Stacey Waite is Assistant Professor of English at the University of Nebraska—Lincoln where she teaches courses in Composition and Rhetoric and Gender Studies. Waite has published articles and essays on the teaching of writing in numerous journals and anthologies, including Writing on the Edge, Feminist Teacher, and Reader: Essays in Reader-Oriented Theory, Criticism, and Pedagogy. Waite was co-editor of The Best of the Independent Rhetoric and Composition Journals 2011 (Parlor Press, 2012). Having worked with both the Western Pennsylvania Writing Project, and currently with the Nebraska Writing Project, Waite directs and contributes to many writing programs and projects in her community—among them the Young Writers Camp in Lincoln, Nebraska, the Louder than a Bomb Omaha Youth poetry Festival, and the Summer Institute for Teachers.

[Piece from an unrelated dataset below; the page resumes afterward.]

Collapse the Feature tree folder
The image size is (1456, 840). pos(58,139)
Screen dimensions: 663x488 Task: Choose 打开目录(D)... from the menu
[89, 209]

With an interest both in critical and creative writing, Waite has published four collections of poems: Choke (winner of the 2004 Frank O'Hara Prize), Love Poem to Androgyny (winner of the 2006 Main Street Rag Chapbook Competition), the lake has no saint (winner of the 2008 Snowbound Prize from Tupelo Press), and Butch Geography (Tupelo Press, 2013). Waite’s poems have been published most recently in The Cream City Review, Bloom, Indiana Review, and Black Warrior Review. Waite is the co-host of the radio podcast Air Schooner produced by Prairie Schooner and is Senior Poetry Editor for Tupelo Quarterly.

Waite has been teaching writing using Ways of Reading since 1999, has worked on the selections and apparatus for the book since 2006, and is now co-editor of the textbook. She has given several invited talks addressing the pedagogy of the textbook and working with teachers of first-year writing to scaffold and shape their semesters using Ways of Reading.